PMCID: PMC5059875  PMID: 27685631

Abstract

The loss of stem cells residing in the base of the intestinal crypt has a key role in radiation-induced intestinal injury. In particular, Lgr5+ intestinal stem cells (ISCs) are indispensable for intestinal regeneration following exposure to radiation. Mesenchymal stem cells (MSCs) have previously been shown to improve intestinal epithelial repair in a mouse model of radiation injury, and, therefore, it was hypothesized that this protective effect is related to Lgr5+ ISCs. In this study, it was found that, following exposure to radiation, transplantation of MSCs improved the survival of the mice, ameliorated intestinal injury and increased the number of regenerating crypts. Furthermore, there was a significant increase in Lgr5+ ISCs and their daughter cells, including Ki67+ transient amplifying cells, Vil1+ enterocytes and lysozyme+ Paneth cells, in response to treatment with MSCs. Crypts isolated from mice treated with MSCs formed a higher number of and larger enteroids than those from the PBS group. MSC transplantation also reduced the number of apoptotic cells within the small intestine at 6 h post-radiation. Interestingly, Wnt3a and active β-catenin protein levels were increased in the small intestines of MSC-treated mice. In addition, intravenous delivery of recombinant mouse Wnt3a after radiation reduced damage in the small intestine and was radioprotective, although not to the same degree as MSC treatment. Our results show that MSCs support the growth of endogenous Lgr5+ ISCs, thus promoting repair of the small intestine following exposure to radiation. The molecular mechanism of action mediating this was found to be related to increased activation of the Wnt/β-catenin signaling pathway.

The epithelium of the small intestine contains crypts and villi. Intestinal stem cells (ISCs) reside in the base of the crypts and are responsible for maintaining intestinal epithelial homeostasis and regeneration following injury.1, 2 Recent studies have identified two populations of stem cells in the small intestine of mice called Lgr5+ and Bmi1+ ISCs.3, 4, 5, 6, 7, 8, 9, 10, 11 Lgr5+ ISCs, also known as crypt base columnar cells (CBCs), are interspersed among the Paneth cells and are active rapidly cycling stem cells.12 A single Lgr5+ ISC can grow to form ‘enteroids' in vitro that develop into all the differentiated cell types found in the intestinal crypt.13 Conversely, Bmi1+ cells are a population of ISCs located at position +4 relative to the base of the crypt, and are quiescent, slowly cycling stem cells.14 The loss of ISCs has a critical role in radiation-induced intestinal injury (RIII).15, 16, 17, 18 Apoptosis of stem cells because of exposure to radiation prevents normal re-epithelialization of the intestines. Therefore, enhancing the survival of ISCs following radiation is a potential effective treatment for RIII.

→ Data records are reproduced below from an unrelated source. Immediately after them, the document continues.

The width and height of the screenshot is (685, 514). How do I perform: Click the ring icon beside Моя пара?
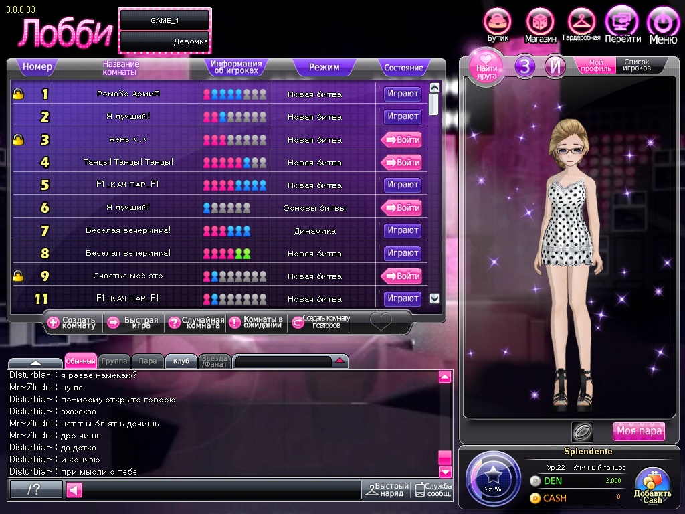click(581, 432)
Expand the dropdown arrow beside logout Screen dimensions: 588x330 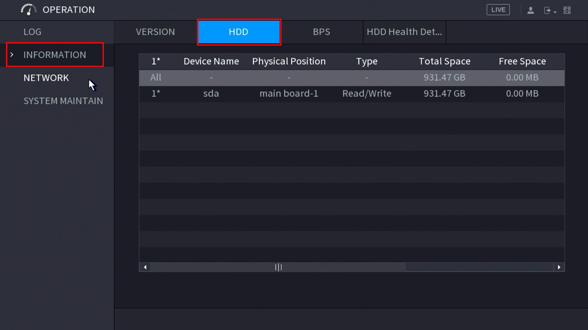tap(555, 12)
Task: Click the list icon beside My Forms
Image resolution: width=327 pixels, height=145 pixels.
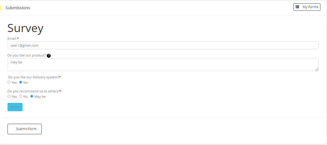Action: [x=297, y=7]
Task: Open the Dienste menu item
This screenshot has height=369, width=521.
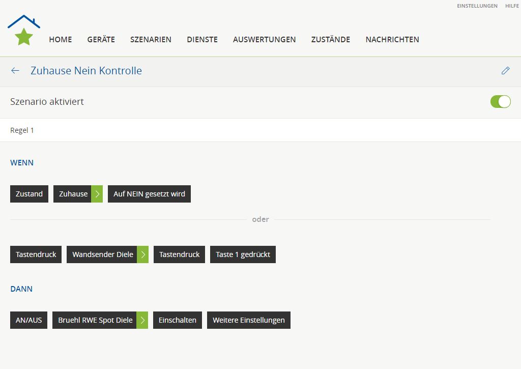Action: pos(202,40)
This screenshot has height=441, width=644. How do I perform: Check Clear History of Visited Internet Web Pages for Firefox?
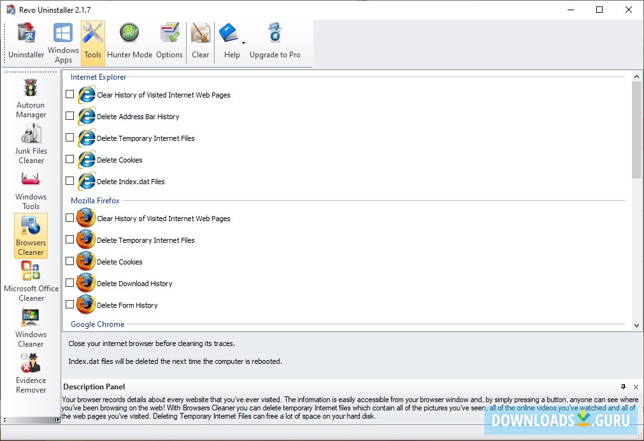click(70, 219)
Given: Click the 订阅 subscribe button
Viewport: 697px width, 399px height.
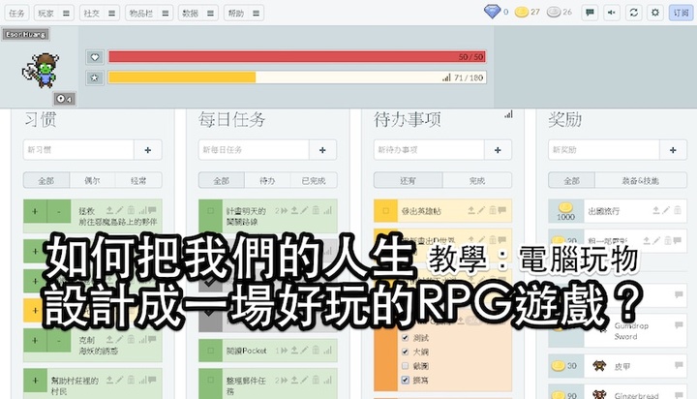Looking at the screenshot, I should (681, 13).
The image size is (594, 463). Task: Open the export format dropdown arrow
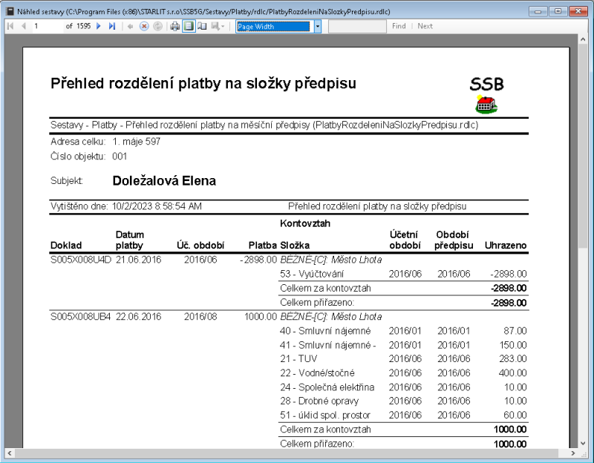[224, 27]
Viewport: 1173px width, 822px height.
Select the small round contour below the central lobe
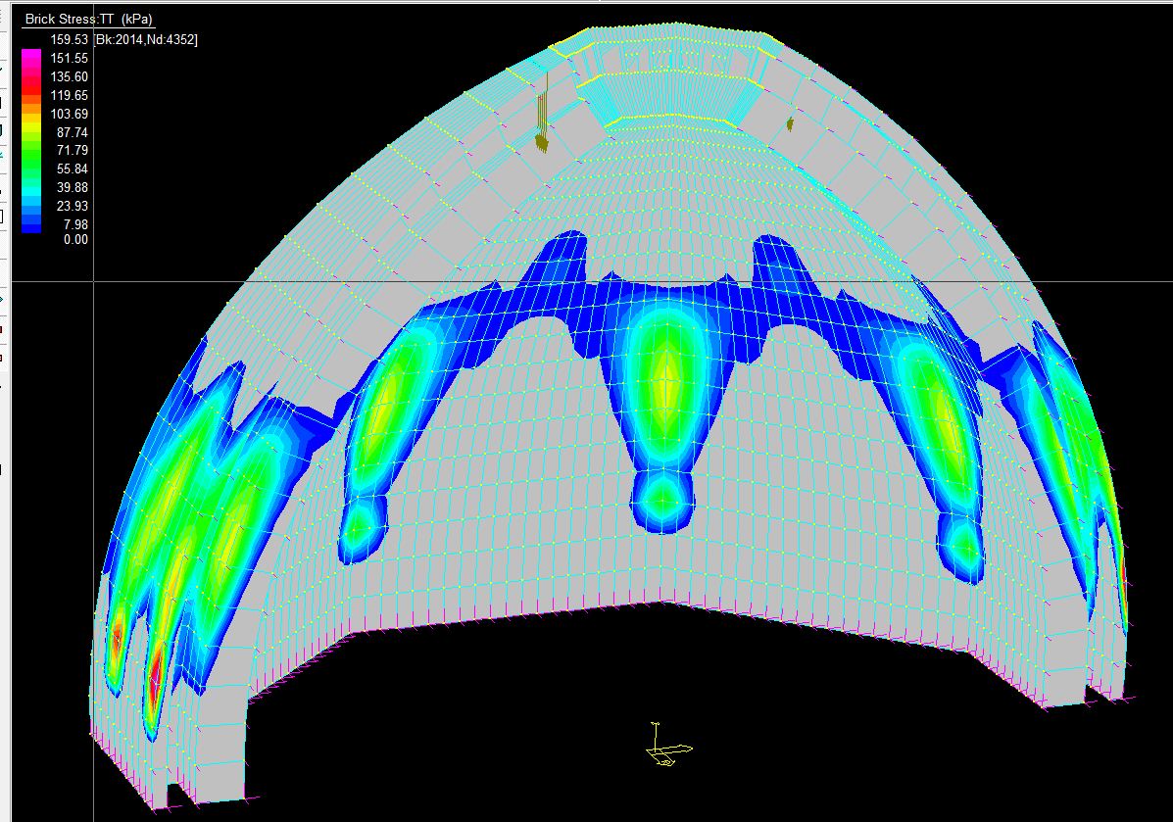[663, 500]
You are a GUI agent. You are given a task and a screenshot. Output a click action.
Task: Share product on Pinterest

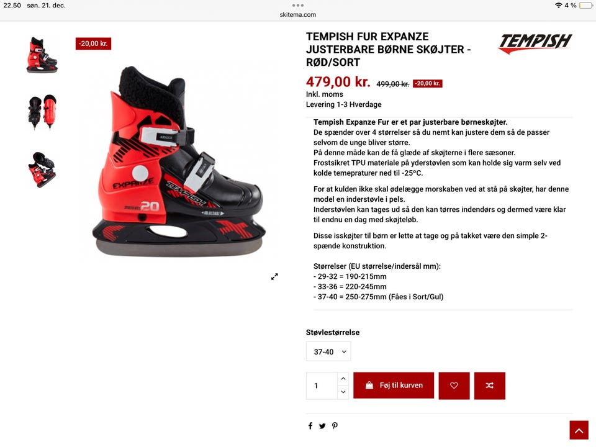coord(335,426)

Mesenchymal stem cells (MSCs) possess significant potential as a therapeutic for tissue damage because of their ability to regulate inflammation, inhibit apoptosis, promote angiogenesis, and support the growth and differentiation of local stem and progenitor cells.19, 20 However, the mechanisms by which MSCs mediate these beneficial effects remain unclear, although it has been suggested that MSCs may actively secrete a broad range of bioactive molecules with immunomodulatory (PGE2, IDO, NO, HLA-G5, TSG-6, IL-6, IL-10 and IL-1RA), mitogenic (TGFα/β, HGF, IGF-1, bFGF and EGF), angiogenic (VEGF and TGF-β1) and/or anti-apoptotic (STC-1 and SFRP2) properties that function to modulate the regenerative environment at the site of injury.21 Upon re-establishment of the microenvironment following damage, the surviving endogenous stem and progenitor cells can then regenerate the injured tissue completely.

Our previous study, as well as other published studies, has found that systemic administration of MSCs improves intestinal epithelial repair in an animal model of radiation injury.22, 23, 24, 25 Following MSC treatment, radiation-induced lesions in mice were significantly smaller than those in the control group. However, the mechanism behind this protective effect is not fully understood. Lgr5+ ISCs have been previously shown to be indispensable for radiation-induced intestinal regeneration.26 Therefore, in this study, we tested whether the therapeutic effects of MSCs in response to RIII are related to the Lgr5+ population of resident ISCs.

Results

MSCs improve the survival of mice after ABI

In order to limit damage to other organs and tissues, such as bone marrow, abdominal irradiation (ABI) was used instead of total body irradiation (TBI) to cause radiation-induced intestinal damage. As exposure of the gastrointestinal tract of mice to doses of 12 Gy or lower is considered nonlethal,16, 27 we administered escalating doses of 12, 14 and 16 Gy of ABI to C57BL/6 mice to evaluate the radioprotective effects of MSCs.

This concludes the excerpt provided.